PHOTOS: Easter Island's Crown Quarry

Every destination has its blockbuster attractions, whether it's the Eiffel Tower in Paris, the Empire State Building in New York or the Sydney Opera House. Easter Island, with its mysterious stone moai statues is no exception, and the quarry from which they were carved is rightly at the top of most visitors' to-do lists when they finally make it to the remote island. But there's another fascinating quarry on the island that proves the point that the best travel experiences are a bit further beneath the gloss of a travel brochure.
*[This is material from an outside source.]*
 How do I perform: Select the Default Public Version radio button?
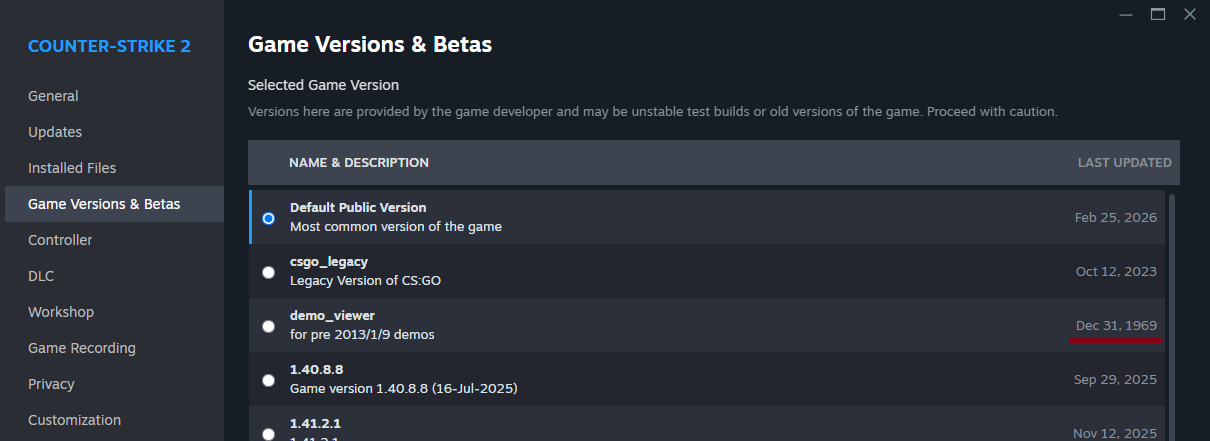268,218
The volcanic crater known as Puna Pau, near the only town on the island, was a pre-industrial factory for objects known as pukao, relatively smaller sculptures that would sit on the heads of the grand moai across the island. Popular lore explains that they represent the topknots, or up-turned hair, of local notables who were memorialized in the moai statues. A minority of archeologists suggest they were hats, inspired by European visitors who called on the island in recent centuries. (There are far fewer pukao on the island than moai, suggesting the former were a relatively recent invention compared to the latter.)

Whatever their purpose or form, everyone agrees that the fashioning of these round, multi-ton sculptures was a triumph of engineering that would be remarkable if it weren't for the already unbelievable feats being accomplished on the other side of the island at the quarry of Rano Raraku, where moai of extraordinary size were being chipped out of the volcanic crater with little more than stone hammers.

So it is that Puna Pau, with its 21 pukao scattered across verdant rolling hills perched above the sea goes somewhat unnoticed by visitors on five-cent tour of the island.

Which is not to say that it's exactly undiscovered. A team of British archeologists was just here, one local guide said, digging for information as archeologists do. No less an explorer than Captain Cook also took note of the site in 1774 after some of his surveying party explored the crater, explain researchers Terry Hunt and Carl Lipo in their recent book The Statues That Walked, quoting Cook:

In a small hollow, on the highest part of the island, they met with several such cylinders as are placed on the heads of the statues. Some of these appeared larger than any they had seen before … It would have been no difficult matter to roll them down the hill after they were formed.

Many of the weathered pukao still lie abandoned on the hills here and might be easily mistaken for boulders strewn about by an eruption, if it weren't for the historical record. If the moai are mind-bogglingly huge, the more human scale of the pukao makes the craftsmanship that went into them all the more appreciable. At this size, a visitor can appreciate the work of the artisans who carved this stone rather than simply marvel, mouth agape, at the sheer will it would take to create such monoliths.